* [Stated problem A]: Can you quote the part of the Khokhloma text that opens with the words containing "The roots of" and closes with "and durable tableware."?

--- Document extract ---

This technique, not unlike Khokhloma, was also used for ornamentation. In the Gorky Art Museum there are seventeenth century icon cases whose painted designs recall precious oriental textiles with luxuriant branches covered in fabulous golden flowers and fantastic leaves glittering against red or green backgrounds (plates 1, 5).

The roots of Khokhloma can be traced back to Old Russian ornamental art, as there is an obvious link between Khokhloma designs and the floral decorations on icons, frescoes, manuscripts, seventeenth century utensils, cloths and gold embroidery. Although peasant art came under various influences, it modified these to create its own distinct style, largely dictated by the need for cheap and durable tableware.

The oldest surviving tableware dates from the late eighteenth and early nineteenth centuries. Typical of this period are wine bowls, large drinking vessels passed around at a banquet for everyone to drink from in turn, strong and beautifully shaped, as well as mugs and huge dishes. These vessels were only partially gilded in strips on a black or vermilion background. Sometimes the designs were executed with thick brush-strokes, but usually the craftsmen employed stencils similar to those for hand-printing cloth. It is hardly surprising that Khokhloma artists adopted the designs and compositions used in textile printing, as this was a common industry in the Semionov and Vetluga districts. Each utensil had its own motif, such as the tiny silver flowers on curving stems which decorated mugs; the little trails of gold and silver stars, golden red pomegranates and fan-shaped shrubs running over winebowls, and the rosette arrangements of silver bead-like dots in the centre of cups (plate 6).

It was bowls of this type which the court physician, G. Rehmann, noticed while visiting Makaryev fair, the largest in Russia, in 1805. The fair used to skirt the walls of Makaryev Monastery, whose golden cupolas overlook the confluence of the rivers Kerzhenets and Volga. Here, in this colourful market-town, with its cosmopolitan bustle and countless stalls, selling everything from Persian carpets and Kashmir shawls to Siberian furs and nielloed silver from Ustiug, Rehmann was struck by "a long row of carts bearing wooden vessels of everyday use, many of which may be considered rarities of their kind." Rehmann was referring to the dishes and bowls turned from lime-wood in which Russian peasants served their food. He continues: "Among many other objects worthy of curiosity, I was often astonished by the great bowls of as much as one and a half arsheen [equal to 107 centimetres] in diameter turned from wood, which did not show the least signs of cracking, in spite of the scorching heat and the strong reflection of the sun`s rays from the sand where they lay. There were smaller bowls than these with lids, which held up to forty smaller ones placed one inside the other... Almost all the vessels made for special occasions are coated with yellow and dark varnish and adorned on the outside with silver and gold. These [he concludes] are veritable examples of the art of turning." 4 He even mentions where the vessels were made the villages of the Semionov district.

--- Exercise data ---

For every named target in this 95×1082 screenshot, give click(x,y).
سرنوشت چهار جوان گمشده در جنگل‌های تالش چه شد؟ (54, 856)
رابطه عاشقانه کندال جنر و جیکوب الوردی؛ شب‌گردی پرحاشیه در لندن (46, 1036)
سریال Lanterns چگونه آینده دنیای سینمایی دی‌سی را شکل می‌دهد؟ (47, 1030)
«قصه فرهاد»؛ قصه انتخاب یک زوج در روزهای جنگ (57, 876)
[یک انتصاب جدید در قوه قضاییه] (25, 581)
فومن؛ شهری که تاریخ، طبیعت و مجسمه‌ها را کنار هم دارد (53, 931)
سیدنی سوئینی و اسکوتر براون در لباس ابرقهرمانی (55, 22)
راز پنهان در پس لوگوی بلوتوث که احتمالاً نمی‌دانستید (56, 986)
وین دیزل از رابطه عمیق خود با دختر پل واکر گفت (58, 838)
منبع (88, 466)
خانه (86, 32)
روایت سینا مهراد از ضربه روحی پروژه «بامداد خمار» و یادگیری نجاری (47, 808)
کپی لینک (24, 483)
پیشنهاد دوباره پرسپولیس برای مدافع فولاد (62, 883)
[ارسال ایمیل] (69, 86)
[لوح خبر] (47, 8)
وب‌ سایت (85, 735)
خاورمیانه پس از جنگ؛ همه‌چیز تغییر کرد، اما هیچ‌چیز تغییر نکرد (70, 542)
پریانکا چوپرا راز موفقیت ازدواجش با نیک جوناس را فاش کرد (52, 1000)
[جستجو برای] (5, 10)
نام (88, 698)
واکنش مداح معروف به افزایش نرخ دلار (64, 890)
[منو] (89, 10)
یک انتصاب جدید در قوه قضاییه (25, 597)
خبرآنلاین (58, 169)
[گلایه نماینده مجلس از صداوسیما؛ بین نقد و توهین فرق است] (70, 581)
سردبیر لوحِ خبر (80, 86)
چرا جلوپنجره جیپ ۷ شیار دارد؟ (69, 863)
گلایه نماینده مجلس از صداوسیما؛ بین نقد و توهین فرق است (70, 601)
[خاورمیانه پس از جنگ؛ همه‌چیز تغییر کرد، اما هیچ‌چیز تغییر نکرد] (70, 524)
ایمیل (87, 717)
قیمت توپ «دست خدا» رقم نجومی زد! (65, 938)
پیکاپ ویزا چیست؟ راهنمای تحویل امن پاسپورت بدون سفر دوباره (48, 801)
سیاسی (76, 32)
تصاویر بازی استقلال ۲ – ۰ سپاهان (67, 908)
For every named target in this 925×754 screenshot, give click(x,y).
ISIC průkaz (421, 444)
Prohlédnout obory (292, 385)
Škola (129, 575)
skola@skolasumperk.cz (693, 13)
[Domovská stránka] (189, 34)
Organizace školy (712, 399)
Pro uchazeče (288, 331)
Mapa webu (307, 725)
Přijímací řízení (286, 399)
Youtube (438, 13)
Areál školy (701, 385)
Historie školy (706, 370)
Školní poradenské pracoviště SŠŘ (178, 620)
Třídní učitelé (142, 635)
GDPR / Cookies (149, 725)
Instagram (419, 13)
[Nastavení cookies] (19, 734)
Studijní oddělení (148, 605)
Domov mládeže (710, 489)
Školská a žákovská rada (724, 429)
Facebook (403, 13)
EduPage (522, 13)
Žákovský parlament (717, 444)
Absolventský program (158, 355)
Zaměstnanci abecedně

---

* [Stated problem B]: In the entries, edit the part that opens with the line containing "فومن؛ شهری که" and closes with the line containing "نام (88, 698)" by changing "بلوتوث" to "وای‌فای". Return only those lines, with everything else left unchanged.

* [Worked solution A]:
The roots of Khokhloma can be traced back to Old Russian ornamental art, as there is an obvious link between Khokhloma designs and the floral decorations on icons, frescoes, manuscripts, seventeenth century utensils, cloths and gold embroidery. Although peasant art came under various influences, it modified these to create its own distinct style, largely dictated by the need for cheap and durable tableware.

* [Worked solution B]:
فومن؛ شهری که تاریخ، طبیعت و مجسمه‌ها را کنار هم دارد (53, 931)
سیدنی سوئینی و اسکوتر براون در لباس ابرقهرمانی (55, 22)
راز پنهان در پس لوگوی وای‌فای که احتمالاً نمی‌دانستید (56, 986)
وین دیزل از رابطه عمیق خود با دختر پل واکر گفت (58, 838)
منبع (88, 466)
خانه (86, 32)
روایت سینا مهراد از ضربه روحی پروژه «بامداد خمار» و یادگیری نجاری (47, 808)
کپی لینک (24, 483)
پیشنهاد دوباره پرسپولیس برای مدافع فولاد (62, 883)
[ارسال ایمیل] (69, 86)
[لوح خبر] (47, 8)
وب‌ سایت (85, 735)
خاورمیانه پس از جنگ؛ همه‌چیز تغییر کرد، اما هیچ‌چیز تغییر نکرد (70, 542)
پریانکا چوپرا راز موفقیت ازدواجش با نیک جوناس را فاش کرد (52, 1000)
[جستجو برای] (5, 10)
نام (88, 698)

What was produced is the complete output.